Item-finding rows
───

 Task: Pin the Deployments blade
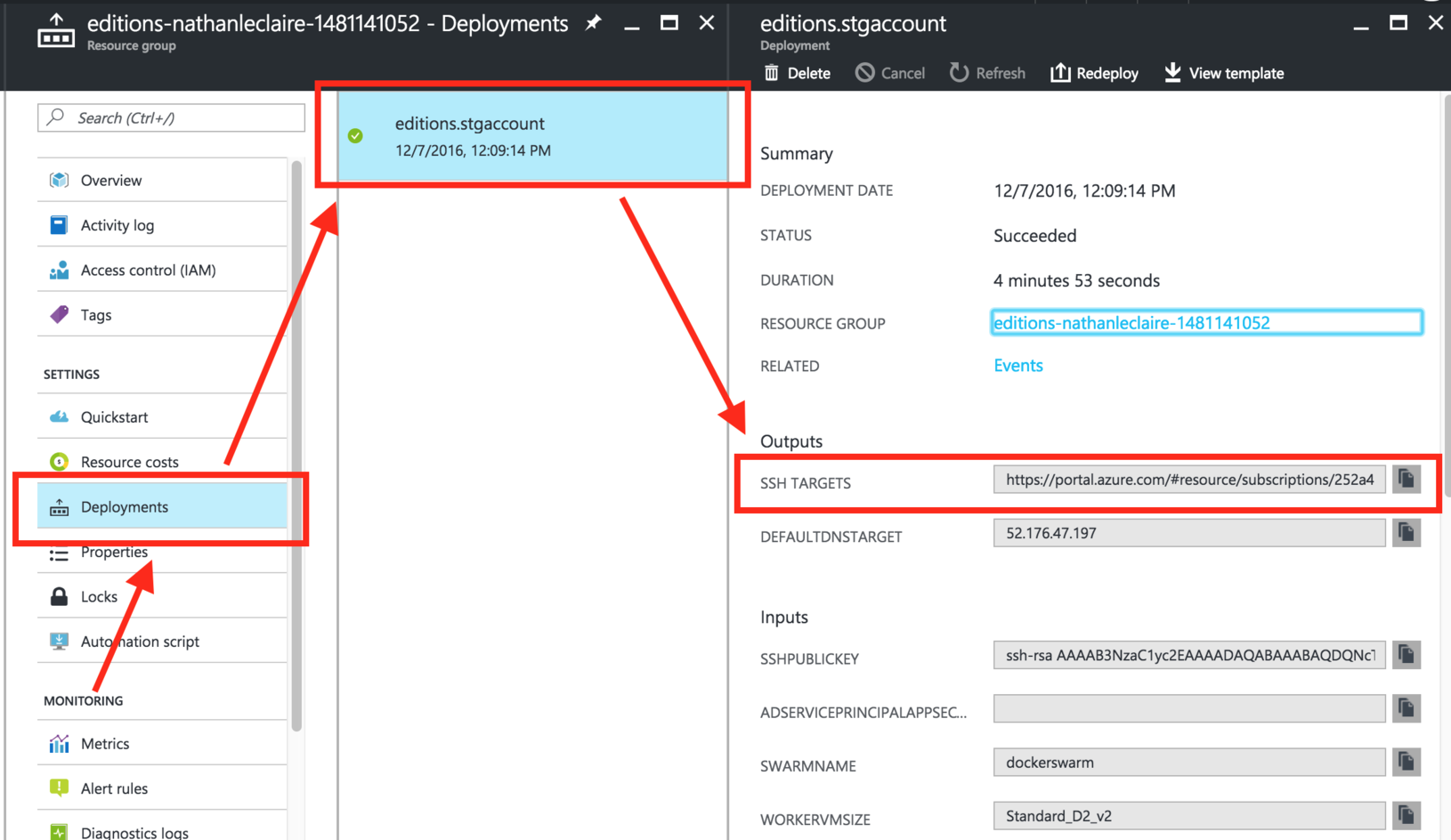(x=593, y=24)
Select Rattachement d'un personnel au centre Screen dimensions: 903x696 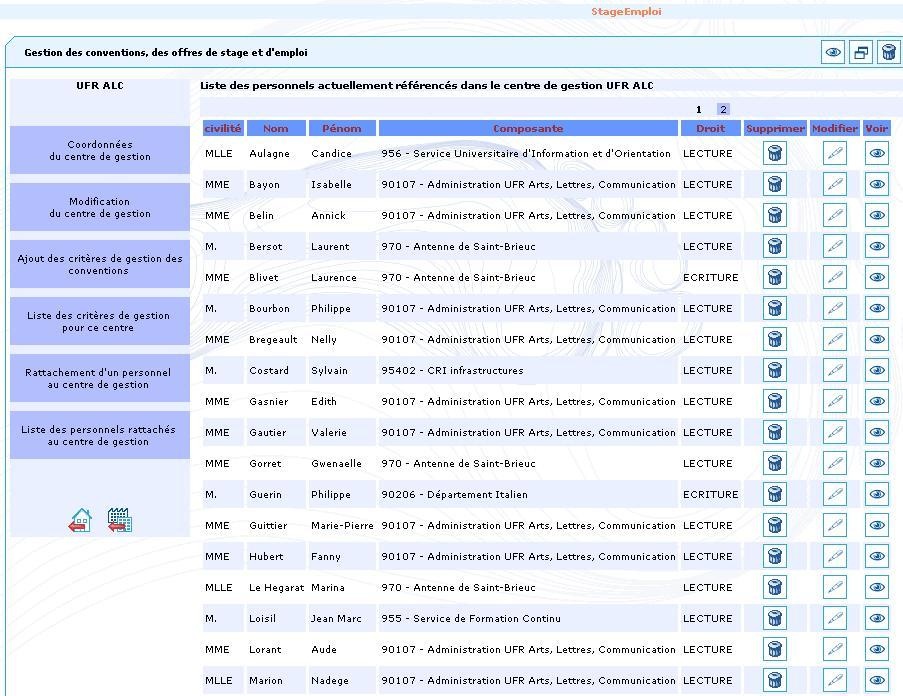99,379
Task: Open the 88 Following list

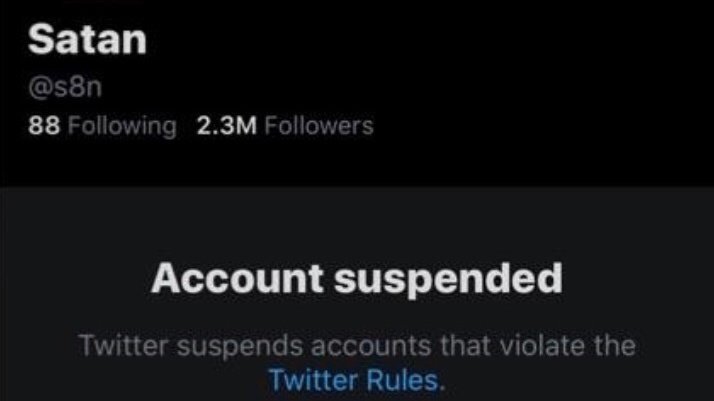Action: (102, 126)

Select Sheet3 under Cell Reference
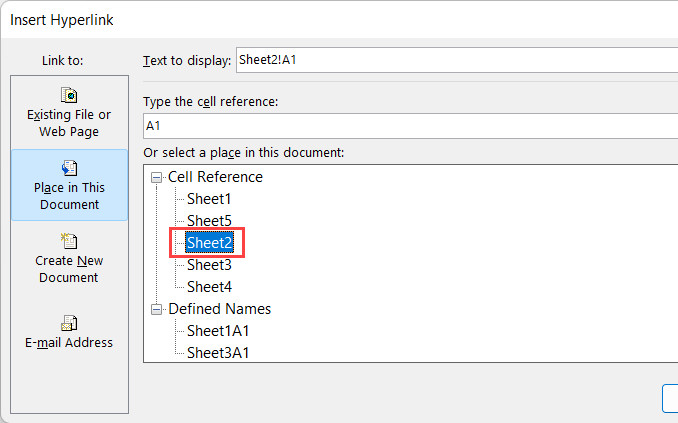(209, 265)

───

** Exercise prompt **
Pull out, word for word, the stretch of rows from the line containing "Task: Open the 88 Following list" through the end of the rows, leaving out the pictures.

** Full response **
Task: Open the 88 Following list

Action: (102, 126)

Select Sheet3 under Cell Reference
(209, 265)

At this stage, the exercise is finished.